▶ What you are asked to do
Copy the listing below verbatim, from the line containing "is (799, 386)." through the line containing "(x=66, y=53)", including both of those lines. Output only those lines.

[BEGIN]

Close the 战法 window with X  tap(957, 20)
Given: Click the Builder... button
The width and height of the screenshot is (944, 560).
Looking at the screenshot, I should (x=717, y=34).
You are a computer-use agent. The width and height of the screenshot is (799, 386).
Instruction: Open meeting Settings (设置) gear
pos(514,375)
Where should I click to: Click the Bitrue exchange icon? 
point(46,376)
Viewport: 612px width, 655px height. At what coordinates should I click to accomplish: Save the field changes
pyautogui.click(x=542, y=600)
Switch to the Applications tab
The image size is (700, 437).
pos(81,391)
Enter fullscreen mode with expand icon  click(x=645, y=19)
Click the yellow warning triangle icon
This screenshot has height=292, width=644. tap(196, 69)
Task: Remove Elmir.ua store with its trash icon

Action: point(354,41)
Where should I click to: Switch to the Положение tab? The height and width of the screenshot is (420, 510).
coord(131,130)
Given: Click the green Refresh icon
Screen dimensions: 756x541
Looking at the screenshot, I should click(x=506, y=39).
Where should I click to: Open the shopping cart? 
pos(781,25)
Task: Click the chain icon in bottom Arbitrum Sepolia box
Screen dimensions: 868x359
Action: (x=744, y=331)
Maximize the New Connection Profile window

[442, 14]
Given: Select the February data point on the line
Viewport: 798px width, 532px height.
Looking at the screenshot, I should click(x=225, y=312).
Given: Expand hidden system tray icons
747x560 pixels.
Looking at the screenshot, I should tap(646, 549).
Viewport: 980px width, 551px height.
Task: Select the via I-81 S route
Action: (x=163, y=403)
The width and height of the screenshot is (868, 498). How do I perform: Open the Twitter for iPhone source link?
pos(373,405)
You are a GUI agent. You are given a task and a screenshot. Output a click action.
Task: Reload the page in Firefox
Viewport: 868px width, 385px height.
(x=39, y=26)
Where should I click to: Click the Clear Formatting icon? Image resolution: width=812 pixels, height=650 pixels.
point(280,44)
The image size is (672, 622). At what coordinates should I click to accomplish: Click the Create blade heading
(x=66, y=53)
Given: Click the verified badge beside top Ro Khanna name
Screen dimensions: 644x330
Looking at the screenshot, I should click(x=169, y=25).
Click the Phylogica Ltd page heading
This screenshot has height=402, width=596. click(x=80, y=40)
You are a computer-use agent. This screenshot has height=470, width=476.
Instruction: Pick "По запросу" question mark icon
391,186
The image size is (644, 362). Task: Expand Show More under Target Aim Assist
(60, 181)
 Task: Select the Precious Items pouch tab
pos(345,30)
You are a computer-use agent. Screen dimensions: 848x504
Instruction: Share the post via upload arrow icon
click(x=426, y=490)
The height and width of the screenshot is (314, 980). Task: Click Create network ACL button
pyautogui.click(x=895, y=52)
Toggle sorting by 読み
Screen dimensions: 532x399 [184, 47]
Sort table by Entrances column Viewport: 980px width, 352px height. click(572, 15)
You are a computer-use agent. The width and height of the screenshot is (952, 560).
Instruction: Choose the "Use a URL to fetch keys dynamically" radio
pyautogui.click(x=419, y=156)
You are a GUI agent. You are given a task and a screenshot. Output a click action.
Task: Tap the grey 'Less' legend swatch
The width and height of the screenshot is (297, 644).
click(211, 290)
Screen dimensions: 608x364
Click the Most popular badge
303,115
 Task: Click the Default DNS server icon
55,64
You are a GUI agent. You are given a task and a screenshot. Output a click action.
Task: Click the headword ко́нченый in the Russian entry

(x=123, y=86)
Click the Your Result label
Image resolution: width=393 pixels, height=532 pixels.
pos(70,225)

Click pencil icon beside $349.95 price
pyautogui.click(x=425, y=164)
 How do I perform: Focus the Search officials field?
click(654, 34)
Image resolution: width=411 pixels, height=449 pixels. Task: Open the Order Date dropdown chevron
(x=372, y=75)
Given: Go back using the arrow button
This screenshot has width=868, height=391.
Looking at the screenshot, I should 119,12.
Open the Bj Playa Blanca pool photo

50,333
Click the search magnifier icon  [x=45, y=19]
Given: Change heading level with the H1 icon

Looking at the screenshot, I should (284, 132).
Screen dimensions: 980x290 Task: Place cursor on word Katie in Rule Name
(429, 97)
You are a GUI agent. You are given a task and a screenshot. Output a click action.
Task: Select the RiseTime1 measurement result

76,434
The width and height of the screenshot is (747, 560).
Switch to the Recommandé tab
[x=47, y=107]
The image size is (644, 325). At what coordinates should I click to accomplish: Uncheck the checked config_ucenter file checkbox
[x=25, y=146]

[END]

▶ Exercise solution
You are a computer-use agent. The width and height of the screenshot is (799, 386).
Instruction: Open meeting Settings (设置) gear
pos(514,375)
Where should I click to: Click the Bitrue exchange icon? 
point(46,376)
Viewport: 612px width, 655px height. At what coordinates should I click to accomplish: Save the field changes
pyautogui.click(x=542, y=600)
Switch to the Applications tab
The image size is (700, 437).
pos(81,391)
Enter fullscreen mode with expand icon  click(x=645, y=19)
Click the yellow warning triangle icon
This screenshot has height=292, width=644. tap(196, 69)
Task: Remove Elmir.ua store with its trash icon

Action: point(354,41)
Where should I click to: Switch to the Положение tab? The height and width of the screenshot is (420, 510).
coord(131,130)
Given: Click the green Refresh icon
Screen dimensions: 756x541
Looking at the screenshot, I should click(x=506, y=39).
Where should I click to: Open the shopping cart? 
pos(781,25)
Task: Click the chain icon in bottom Arbitrum Sepolia box
Screen dimensions: 868x359
Action: (x=744, y=331)
Maximize the New Connection Profile window

[442, 14]
Given: Select the February data point on the line
Viewport: 798px width, 532px height.
Looking at the screenshot, I should click(x=225, y=312).
Given: Expand hidden system tray icons
747x560 pixels.
Looking at the screenshot, I should tap(646, 549).
Viewport: 980px width, 551px height.
Task: Select the via I-81 S route
Action: (x=163, y=403)
The width and height of the screenshot is (868, 498). How do I perform: Open the Twitter for iPhone source link?
pos(373,405)
You are a GUI agent. You are given a task and a screenshot. Output a click action.
Task: Reload the page in Firefox
Viewport: 868px width, 385px height.
(x=39, y=26)
Where should I click to: Click the Clear Formatting icon? Image resolution: width=812 pixels, height=650 pixels.
point(280,44)
The image size is (672, 622). At what coordinates should I click to accomplish: Click the Create blade heading
(x=66, y=53)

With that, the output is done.